É comum se fazer confusão entre valor de uso e lucro. Mas, de fato, valor de uso não é apenas lucro e tem rebatimentos em toda a estrutura de custos (composição de preços) dos bens ou serviços. Também é verdade que o valor de uso pode ser percebido como o fermento que faz crescer os preços. Assim, em doses erradas, pode formar bolhas ou, por outro lado, não dar bom resultado.
Na atual crise imobiliária nos EUA, o que aconteceu foi exatamente o crescimento do nível de preços dos imóveis por valores — de uso — totalmente fora da realidade, aproveitando-se de consumidores eufóricos, manipulados pelo sistema financeiro americano. Quem não estava anestesiado pelo clima de euforia podia facilmente perceber: (I) Um apartamento em Miami foi comprado e hipotecado por US$ 120 mil (preço igual ao valor) em janeiro de 2004; (II) Catorze meses depois, em março de 2005, o gerente de um banco percebeu que os imóveis em Miami tinham se valorizado (apenas seu valor de uso) e propôs ao proprietário um empréstimo de US$ 190 mil, para quitar a dívida com o outro banco e ainda com taxa de juro menor (a essa época, a oferta de dinheiro crescia e os juros baixavam nos EUA). (III) Em fevereiro de 2006, o mesmo apartamento, que inicialmente custou US$ 120 mil, foi hipotecado por US$ 250 mil. O proprietário gastou boa parte do dinheiro consumindo produtos chineses e, agora, está endividado, inadimplente e sem teto.
Moral da história: (1) Nos EUA, negociantes inescrupulosos criaram valores de uso inconsistentes, e consumidores desinformados confundiram preço com valor (por isso, o mundo todo está em crise). (2) Deixar-se iludir pelo valor de uso pode ser problemático.

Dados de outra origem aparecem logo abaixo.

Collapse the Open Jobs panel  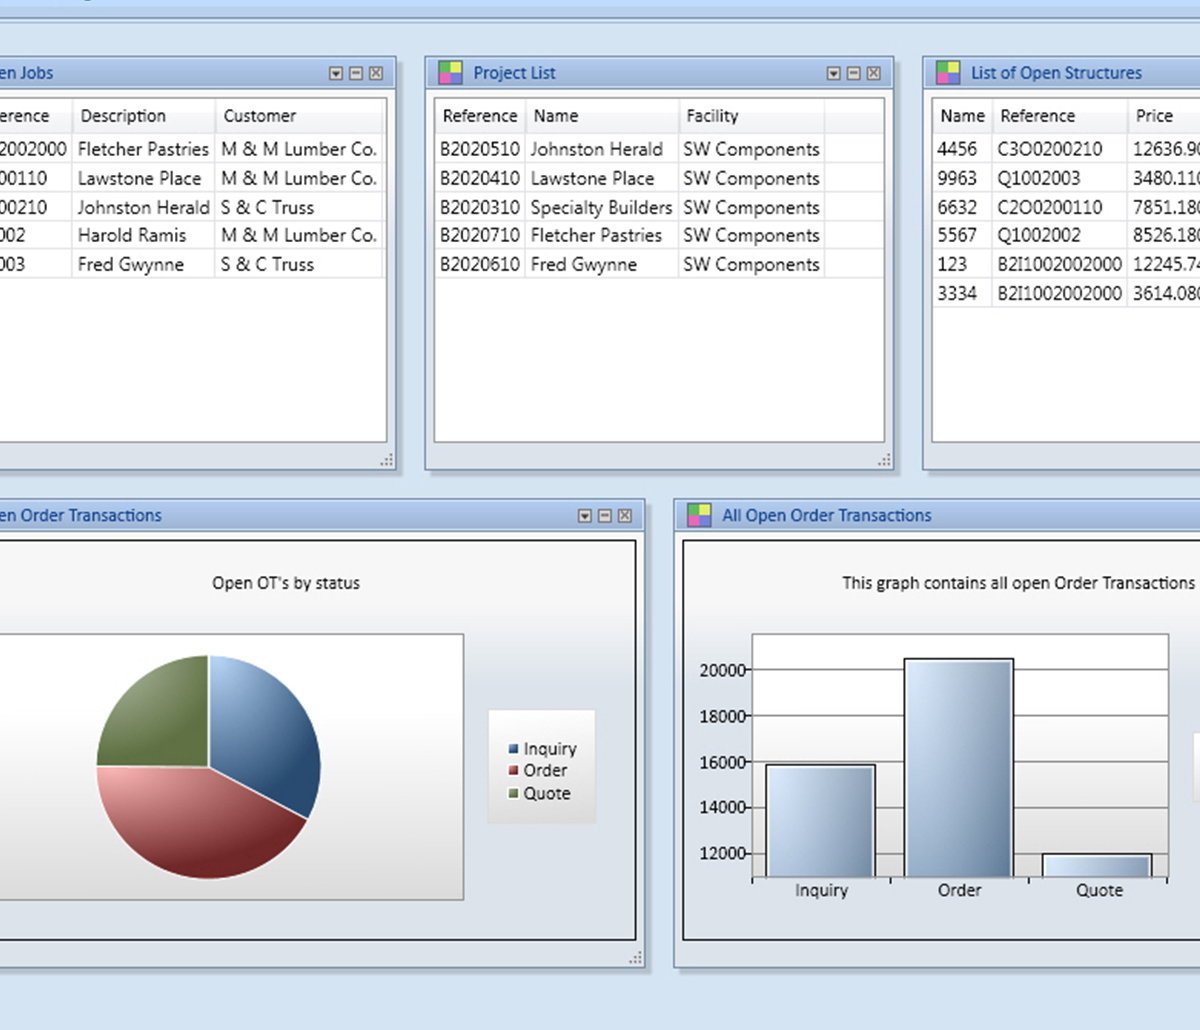tap(356, 73)
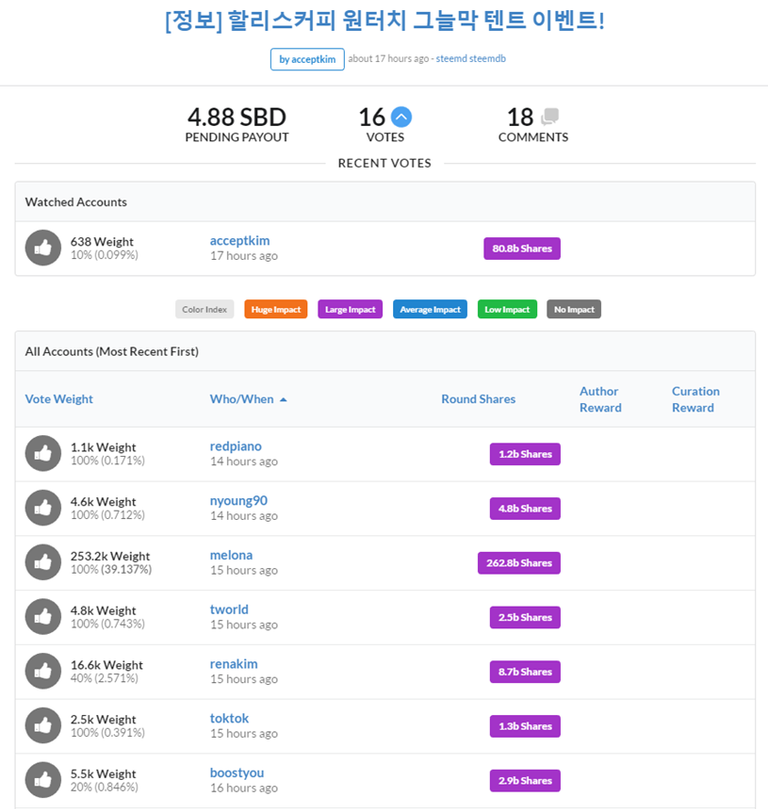
Task: Open the steemd link
Action: [451, 59]
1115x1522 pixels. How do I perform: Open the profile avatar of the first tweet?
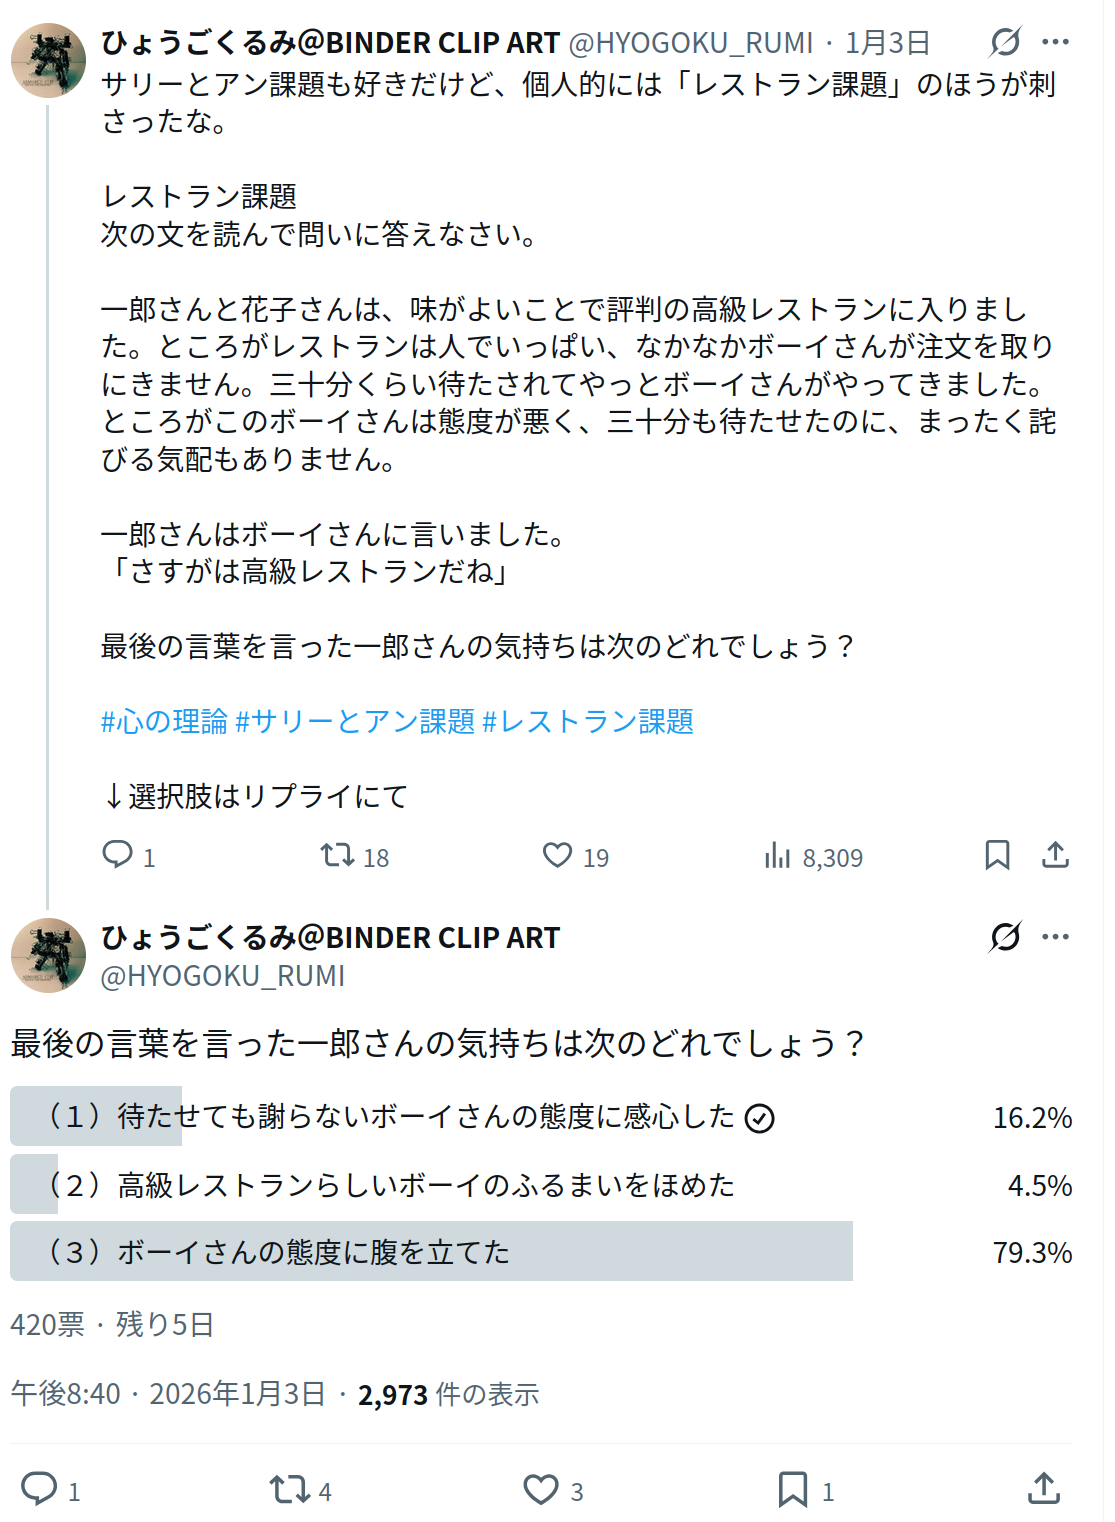pyautogui.click(x=48, y=59)

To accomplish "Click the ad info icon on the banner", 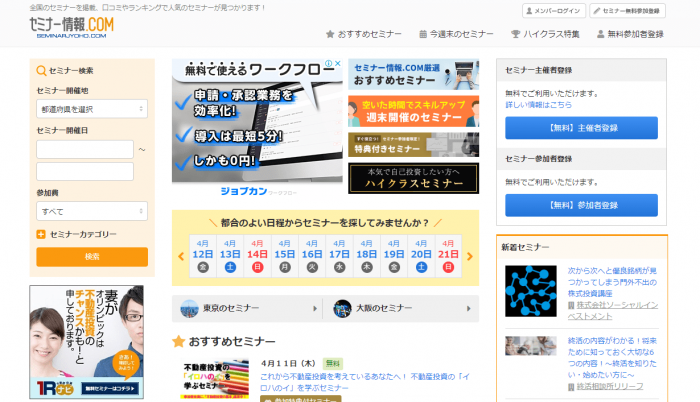I will click(327, 64).
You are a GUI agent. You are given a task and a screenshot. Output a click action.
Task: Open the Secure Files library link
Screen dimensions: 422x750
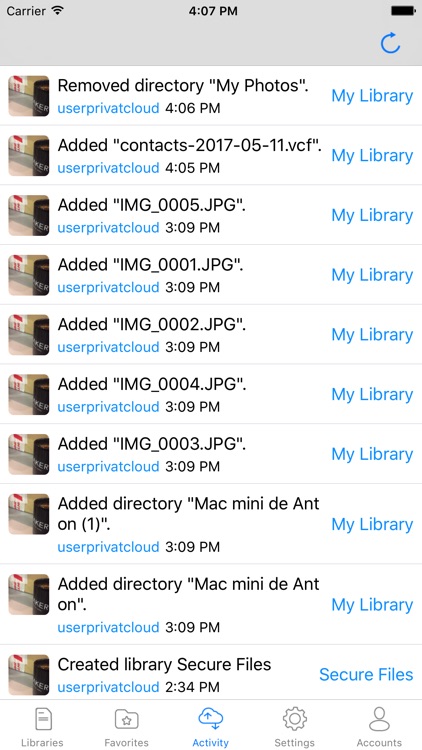[366, 674]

Um ponto importante: a ciência econômica, até a teoria de Marx, preconiza que, no longo prazo, preço e valor tendem para um ponto de equilíbrio. Todavia, sobram algumas questões: (a) Quanto tempo (físico) demora para chegar no longo prazo? (b) Onde pode estar sendo formada uma nova bolha, afastando preço do valor? (c) Qual a magnitude e repercussão do estouro de uma bolha? As respostas da economia para essas questões devem ser inspiradas menos nas ciências exatas do que na ciência médica, esta com a sua grande verdade: “é melhor prevenir do que remediar”. Ou seja, é melhor se cuidar e ficar atento para perceber se os preços estão muito afastados dos valores!